§ Material supplied
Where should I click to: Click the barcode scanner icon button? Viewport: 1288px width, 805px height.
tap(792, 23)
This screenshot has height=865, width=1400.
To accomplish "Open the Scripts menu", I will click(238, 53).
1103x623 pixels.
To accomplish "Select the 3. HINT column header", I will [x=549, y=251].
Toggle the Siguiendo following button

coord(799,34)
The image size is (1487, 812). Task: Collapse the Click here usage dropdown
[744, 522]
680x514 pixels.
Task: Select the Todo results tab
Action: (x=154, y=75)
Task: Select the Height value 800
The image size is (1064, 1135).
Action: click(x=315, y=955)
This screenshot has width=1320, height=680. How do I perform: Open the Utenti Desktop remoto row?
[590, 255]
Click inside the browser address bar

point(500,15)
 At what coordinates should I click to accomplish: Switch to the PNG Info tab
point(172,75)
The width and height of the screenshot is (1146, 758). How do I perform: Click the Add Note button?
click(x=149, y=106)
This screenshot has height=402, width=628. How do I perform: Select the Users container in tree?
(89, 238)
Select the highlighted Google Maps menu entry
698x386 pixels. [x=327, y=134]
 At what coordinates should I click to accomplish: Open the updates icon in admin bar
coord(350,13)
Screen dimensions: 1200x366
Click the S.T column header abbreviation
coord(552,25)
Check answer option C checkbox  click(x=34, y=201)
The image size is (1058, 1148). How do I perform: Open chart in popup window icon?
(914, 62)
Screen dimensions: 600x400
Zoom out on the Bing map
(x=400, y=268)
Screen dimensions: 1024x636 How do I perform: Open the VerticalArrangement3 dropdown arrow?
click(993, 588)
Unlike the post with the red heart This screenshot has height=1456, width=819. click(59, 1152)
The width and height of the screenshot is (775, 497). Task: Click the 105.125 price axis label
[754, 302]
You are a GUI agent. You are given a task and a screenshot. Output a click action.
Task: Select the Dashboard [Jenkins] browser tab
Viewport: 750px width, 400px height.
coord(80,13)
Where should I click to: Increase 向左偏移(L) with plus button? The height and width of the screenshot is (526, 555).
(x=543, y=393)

§ Work order
One stretch of the lines above is wanted, from the line that contains "This screenshot has height=402, width=628." through the line that contains "Screen dimensions: 1200x366". Output it exactly.

§ Solution for this exercise
This screenshot has height=402, width=628. How do I perform: Select the Users container in tree?
(89, 238)
Select the highlighted Google Maps menu entry
698x386 pixels. [x=327, y=134]
 At what coordinates should I click to accomplish: Open the updates icon in admin bar
coord(350,13)
Screen dimensions: 1200x366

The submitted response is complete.